4. The natural gas cold box according to claim 1, characterized in that: The outer baffle cylinder (302) is provided with a plurality of baffle plates (303), and the plurality of baffle plates (303) are equidistantly arranged along the axial / circumferential direction of the outer baffle cylinder (302). The baffle plates (303) are made of corrugated stainless steel plates.

5. The natural gas cold box of claim 4, wherein: The baffle plate (303) has a flow guide hole (304) at the crest, and the spacing of the flow guide hole (304) decreases along the airflow direction.

6. The natural gas cold box of claim 1, wherein: The maintenance passage (4) is equipped with a guide plate (401), and the guide plate (401) is installed on the insulation interlayer (101); The guide plate (401) has a guide slot (402) corresponding to the mirror reflector (5), and the guide slot (402) is adapted to the mirror reflector (5). The mirror reflector (5) can be slidably installed on the maintenance channel (4) through the guide slot (402) and the guide plate (401).

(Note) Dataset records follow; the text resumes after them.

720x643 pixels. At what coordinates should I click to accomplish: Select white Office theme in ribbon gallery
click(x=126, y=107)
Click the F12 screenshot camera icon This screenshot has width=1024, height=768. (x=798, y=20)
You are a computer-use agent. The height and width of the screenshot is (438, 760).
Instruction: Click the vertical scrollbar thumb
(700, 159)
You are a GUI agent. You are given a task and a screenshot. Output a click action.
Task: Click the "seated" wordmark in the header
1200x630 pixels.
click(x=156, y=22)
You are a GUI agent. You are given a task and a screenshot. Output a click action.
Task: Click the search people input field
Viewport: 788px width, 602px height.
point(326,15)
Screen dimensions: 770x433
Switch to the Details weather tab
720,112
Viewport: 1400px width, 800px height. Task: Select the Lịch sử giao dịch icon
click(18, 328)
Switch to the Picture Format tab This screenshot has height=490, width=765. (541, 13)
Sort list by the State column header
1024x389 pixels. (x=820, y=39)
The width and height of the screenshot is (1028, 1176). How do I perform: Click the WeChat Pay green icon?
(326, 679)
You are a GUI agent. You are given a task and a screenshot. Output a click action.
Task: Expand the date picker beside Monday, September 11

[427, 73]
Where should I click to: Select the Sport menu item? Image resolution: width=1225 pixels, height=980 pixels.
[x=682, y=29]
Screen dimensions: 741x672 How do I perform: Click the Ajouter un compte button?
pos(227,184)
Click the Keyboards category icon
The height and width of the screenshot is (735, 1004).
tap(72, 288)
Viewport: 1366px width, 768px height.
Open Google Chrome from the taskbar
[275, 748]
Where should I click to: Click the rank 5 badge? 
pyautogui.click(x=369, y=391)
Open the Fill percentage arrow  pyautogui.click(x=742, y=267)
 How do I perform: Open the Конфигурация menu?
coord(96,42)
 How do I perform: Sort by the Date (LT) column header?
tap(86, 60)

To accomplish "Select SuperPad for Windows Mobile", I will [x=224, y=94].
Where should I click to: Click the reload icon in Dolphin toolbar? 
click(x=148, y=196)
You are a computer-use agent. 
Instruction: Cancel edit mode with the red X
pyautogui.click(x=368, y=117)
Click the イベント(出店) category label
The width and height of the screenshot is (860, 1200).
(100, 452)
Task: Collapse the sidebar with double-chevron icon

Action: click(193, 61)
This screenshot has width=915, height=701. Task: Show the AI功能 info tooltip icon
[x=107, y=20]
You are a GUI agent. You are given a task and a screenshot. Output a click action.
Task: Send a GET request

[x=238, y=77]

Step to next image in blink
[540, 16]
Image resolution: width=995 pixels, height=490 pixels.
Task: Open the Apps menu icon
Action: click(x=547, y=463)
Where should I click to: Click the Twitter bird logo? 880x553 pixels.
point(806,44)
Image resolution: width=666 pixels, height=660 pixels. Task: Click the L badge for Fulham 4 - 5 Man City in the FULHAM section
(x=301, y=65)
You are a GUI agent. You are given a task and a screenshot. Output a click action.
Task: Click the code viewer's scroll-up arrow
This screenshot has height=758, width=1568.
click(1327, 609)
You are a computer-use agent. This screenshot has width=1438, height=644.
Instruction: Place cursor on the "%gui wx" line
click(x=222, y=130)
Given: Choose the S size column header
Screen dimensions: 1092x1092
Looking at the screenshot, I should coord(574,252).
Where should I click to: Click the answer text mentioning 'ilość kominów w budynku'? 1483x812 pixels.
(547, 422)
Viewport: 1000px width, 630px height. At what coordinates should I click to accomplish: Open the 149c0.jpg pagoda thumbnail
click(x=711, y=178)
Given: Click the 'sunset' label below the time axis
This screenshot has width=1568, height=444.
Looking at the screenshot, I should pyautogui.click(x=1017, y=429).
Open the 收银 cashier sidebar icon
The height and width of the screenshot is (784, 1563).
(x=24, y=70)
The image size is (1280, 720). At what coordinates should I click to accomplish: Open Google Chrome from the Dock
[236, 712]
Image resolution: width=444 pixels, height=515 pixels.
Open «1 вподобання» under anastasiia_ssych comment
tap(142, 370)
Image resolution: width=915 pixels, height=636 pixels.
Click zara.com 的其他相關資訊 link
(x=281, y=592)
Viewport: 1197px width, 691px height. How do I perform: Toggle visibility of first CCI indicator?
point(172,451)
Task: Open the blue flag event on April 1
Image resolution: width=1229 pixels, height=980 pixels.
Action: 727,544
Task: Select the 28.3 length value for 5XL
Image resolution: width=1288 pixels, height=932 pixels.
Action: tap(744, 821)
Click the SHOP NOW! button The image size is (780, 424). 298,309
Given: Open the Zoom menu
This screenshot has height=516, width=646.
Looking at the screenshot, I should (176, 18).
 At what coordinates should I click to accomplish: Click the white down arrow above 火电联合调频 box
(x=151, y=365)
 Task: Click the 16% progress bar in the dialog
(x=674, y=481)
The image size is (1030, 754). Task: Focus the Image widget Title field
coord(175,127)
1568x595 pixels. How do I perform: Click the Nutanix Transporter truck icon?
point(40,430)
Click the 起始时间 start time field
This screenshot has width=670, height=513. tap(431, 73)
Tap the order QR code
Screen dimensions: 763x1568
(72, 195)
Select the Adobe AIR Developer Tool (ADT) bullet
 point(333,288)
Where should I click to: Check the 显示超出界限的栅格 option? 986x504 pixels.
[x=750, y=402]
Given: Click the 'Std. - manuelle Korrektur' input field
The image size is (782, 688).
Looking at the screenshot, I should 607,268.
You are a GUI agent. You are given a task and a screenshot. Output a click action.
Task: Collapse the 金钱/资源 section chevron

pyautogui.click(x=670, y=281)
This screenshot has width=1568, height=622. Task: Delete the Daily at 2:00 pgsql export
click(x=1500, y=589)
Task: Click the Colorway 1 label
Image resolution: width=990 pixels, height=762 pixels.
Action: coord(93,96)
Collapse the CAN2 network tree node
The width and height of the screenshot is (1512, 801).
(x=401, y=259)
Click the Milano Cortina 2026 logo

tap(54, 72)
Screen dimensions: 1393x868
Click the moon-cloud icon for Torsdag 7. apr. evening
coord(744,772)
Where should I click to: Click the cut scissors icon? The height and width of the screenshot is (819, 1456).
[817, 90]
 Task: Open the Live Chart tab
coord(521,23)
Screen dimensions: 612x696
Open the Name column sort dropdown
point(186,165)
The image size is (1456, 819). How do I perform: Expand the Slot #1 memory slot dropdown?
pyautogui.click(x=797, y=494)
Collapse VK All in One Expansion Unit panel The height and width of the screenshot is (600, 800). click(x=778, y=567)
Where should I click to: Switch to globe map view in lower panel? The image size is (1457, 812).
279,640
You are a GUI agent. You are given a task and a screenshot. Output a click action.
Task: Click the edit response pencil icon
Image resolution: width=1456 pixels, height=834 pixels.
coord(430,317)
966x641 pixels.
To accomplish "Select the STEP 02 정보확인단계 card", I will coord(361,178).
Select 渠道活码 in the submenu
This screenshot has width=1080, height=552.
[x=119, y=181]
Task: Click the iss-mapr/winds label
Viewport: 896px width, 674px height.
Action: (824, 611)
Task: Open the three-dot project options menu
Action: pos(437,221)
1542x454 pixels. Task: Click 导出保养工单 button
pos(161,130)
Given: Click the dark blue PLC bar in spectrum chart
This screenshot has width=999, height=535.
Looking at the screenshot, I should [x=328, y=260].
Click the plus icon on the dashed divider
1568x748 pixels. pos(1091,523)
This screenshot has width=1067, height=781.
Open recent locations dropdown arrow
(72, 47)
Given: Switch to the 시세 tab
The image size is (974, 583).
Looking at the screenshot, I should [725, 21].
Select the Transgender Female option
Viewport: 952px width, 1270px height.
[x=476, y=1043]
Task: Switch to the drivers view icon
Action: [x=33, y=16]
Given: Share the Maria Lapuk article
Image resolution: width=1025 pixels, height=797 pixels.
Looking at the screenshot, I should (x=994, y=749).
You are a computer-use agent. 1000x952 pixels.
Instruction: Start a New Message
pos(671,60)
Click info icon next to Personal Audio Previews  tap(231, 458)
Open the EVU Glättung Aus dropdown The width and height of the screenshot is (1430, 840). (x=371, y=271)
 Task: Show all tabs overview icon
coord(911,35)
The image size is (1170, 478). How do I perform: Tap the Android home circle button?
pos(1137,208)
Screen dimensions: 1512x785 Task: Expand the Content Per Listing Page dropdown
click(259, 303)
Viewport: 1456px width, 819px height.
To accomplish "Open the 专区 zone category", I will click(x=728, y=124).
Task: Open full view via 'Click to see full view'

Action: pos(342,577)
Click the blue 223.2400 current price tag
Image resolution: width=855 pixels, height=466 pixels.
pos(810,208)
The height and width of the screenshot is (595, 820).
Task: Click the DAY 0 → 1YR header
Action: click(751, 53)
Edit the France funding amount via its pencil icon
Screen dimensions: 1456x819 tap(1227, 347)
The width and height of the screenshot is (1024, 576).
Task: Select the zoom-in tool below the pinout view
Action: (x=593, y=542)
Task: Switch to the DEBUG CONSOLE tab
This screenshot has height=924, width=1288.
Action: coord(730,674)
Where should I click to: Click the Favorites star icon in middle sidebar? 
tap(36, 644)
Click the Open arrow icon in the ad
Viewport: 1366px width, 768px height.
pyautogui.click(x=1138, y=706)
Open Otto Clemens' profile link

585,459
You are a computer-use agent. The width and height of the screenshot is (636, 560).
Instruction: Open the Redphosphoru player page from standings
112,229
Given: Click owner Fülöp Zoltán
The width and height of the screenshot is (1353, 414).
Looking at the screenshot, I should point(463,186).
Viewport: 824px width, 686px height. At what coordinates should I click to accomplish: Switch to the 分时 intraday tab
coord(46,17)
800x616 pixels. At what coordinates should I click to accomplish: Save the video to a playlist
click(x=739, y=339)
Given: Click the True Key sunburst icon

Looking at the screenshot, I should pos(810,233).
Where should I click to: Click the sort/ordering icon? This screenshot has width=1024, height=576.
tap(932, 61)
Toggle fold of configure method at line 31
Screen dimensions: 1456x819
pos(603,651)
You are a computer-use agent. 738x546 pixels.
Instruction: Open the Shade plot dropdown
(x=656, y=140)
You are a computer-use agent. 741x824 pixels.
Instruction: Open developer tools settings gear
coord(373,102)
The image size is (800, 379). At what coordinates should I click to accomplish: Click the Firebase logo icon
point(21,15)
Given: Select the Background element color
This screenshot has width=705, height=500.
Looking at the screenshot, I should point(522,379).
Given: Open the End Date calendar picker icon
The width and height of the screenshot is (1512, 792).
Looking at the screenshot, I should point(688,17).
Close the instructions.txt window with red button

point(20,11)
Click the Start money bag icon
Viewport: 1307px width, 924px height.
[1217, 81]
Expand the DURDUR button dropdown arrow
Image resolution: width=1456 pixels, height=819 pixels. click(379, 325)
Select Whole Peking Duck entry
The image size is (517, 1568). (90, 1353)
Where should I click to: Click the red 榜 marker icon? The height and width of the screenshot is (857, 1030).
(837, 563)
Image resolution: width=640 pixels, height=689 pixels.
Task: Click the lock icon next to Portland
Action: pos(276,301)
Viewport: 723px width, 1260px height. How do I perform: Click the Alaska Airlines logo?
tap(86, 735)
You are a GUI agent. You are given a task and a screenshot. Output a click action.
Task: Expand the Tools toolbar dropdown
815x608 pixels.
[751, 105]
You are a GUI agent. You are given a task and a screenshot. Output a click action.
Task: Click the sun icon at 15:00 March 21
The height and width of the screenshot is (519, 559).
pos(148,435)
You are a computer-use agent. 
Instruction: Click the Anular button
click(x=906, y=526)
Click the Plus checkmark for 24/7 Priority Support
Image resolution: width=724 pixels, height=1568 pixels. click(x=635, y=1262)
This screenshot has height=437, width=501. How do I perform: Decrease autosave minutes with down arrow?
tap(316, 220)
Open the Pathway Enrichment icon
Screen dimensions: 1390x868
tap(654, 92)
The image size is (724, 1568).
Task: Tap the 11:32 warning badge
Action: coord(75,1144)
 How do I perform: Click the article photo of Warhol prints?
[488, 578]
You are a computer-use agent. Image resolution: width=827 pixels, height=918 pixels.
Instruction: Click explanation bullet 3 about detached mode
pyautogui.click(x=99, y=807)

7. The natural gas cold box of any one of claims 1-6, wherein: The bottom of the outer shell (1) is provided with a liquid accumulation chamber (102), and the liquid accumulation chamber (102) is connected to the outer shell (1). A siphon tube (103) is installed on the liquid accumulation chamber (102), and the siphon tube (103) is connected to the liquid accumulation chamber (102). The liquid accumulation chamber (102) is connected to an external discharge valve through the siphon tube (103).